With this new information, we need to rewrite our typing rules slightly:

Γ[name <- P] |- body : X
----------------------------------
Γ |- Function name P body : P -> X

With this new information, type checking Function becomes relative straightforward:

def checkFunction(name: String, p: Type, body: Expr, env: TypeEnv) =
  typeCheck(body, env.bind(name, p)).map { x => // Γ[name <- P] |- body : X
    Type.Function(p, x)                         // Γ |- Function name body : P -> X
  }

Apply

We must now do the corresponding elimination form: Apply.
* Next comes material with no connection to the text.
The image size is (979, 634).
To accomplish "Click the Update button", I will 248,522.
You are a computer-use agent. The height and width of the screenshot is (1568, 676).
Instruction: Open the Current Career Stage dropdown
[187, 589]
Apply has two components, the function to apply and its argument, which type check as follows:

This is easily translated in our syntax:

Γ |- function : X -> Y    Γ |- arg : X
--------------------------------------
Γ |- Apply function arg : Y

This appears relatively straightforward to turn into code, except for one detail: we don’t really have a way to check whether an expression type checks to a function - at least not if we don’t already know it’s input and output types. expect expects an exact type, which we don’t have here.

This is easily remedied:

def expectFunction(expr: Expr, env: TypeEnv): Either[String, Type.Function] =
  typeCheck(expr, env).flatMap {
    case f: Type.Function => Right(f)
    case other            => Left(s"Expected function, found $other")
  }

expectFunction fails if the specified expression doesn’t evaluate to a function, and returns that function otherwise.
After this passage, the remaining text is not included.